Your instructions
Please transcribe the line with "The image size is (637, 548)." and the lines after it through the end of the listing below, keeping both ends and nothing more.

Provided records
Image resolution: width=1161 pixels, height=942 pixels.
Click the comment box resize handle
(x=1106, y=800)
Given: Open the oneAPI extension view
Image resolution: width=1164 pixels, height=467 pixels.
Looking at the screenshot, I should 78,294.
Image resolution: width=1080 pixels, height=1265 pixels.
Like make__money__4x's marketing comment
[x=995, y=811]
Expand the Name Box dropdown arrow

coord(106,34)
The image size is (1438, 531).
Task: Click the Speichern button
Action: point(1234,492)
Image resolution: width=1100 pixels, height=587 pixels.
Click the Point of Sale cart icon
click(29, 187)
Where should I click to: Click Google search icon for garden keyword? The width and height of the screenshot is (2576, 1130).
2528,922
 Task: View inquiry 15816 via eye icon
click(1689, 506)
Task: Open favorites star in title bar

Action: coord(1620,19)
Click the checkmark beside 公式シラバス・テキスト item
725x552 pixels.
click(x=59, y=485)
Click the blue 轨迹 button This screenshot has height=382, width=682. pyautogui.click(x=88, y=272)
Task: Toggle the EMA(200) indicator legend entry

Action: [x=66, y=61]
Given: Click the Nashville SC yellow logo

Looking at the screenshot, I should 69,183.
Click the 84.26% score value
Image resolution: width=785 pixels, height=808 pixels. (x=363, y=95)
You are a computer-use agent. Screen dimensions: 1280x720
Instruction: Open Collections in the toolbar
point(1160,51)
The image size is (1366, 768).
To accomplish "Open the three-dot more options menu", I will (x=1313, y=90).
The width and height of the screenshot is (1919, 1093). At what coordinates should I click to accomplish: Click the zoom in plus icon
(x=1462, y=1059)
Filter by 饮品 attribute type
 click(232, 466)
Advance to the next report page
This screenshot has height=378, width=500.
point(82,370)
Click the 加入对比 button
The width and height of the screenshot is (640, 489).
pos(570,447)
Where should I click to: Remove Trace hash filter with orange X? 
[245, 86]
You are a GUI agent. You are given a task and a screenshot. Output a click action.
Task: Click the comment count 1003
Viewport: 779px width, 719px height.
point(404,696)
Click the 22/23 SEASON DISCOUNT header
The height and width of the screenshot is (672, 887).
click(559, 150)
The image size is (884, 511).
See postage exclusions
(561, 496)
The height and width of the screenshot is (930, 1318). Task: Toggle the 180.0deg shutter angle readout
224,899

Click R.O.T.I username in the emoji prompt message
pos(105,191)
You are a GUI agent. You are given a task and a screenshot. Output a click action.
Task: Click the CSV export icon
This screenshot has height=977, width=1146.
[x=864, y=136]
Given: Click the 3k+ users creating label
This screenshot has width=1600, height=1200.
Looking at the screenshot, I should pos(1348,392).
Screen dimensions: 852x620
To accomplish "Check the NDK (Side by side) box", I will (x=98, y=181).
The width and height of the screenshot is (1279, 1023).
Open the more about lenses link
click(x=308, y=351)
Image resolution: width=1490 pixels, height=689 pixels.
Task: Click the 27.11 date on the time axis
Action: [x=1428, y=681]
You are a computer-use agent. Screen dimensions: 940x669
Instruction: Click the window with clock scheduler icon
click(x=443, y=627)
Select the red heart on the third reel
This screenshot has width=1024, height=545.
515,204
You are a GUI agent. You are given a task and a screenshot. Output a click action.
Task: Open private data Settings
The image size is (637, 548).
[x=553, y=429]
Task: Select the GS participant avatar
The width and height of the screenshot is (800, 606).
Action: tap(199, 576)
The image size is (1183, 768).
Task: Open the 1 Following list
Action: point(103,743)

Exercise answer
The image size is (637, 548).
[x=553, y=429]
Task: Select the GS participant avatar
The width and height of the screenshot is (800, 606).
Action: tap(199, 576)
The image size is (1183, 768).
Task: Open the 1 Following list
Action: point(103,743)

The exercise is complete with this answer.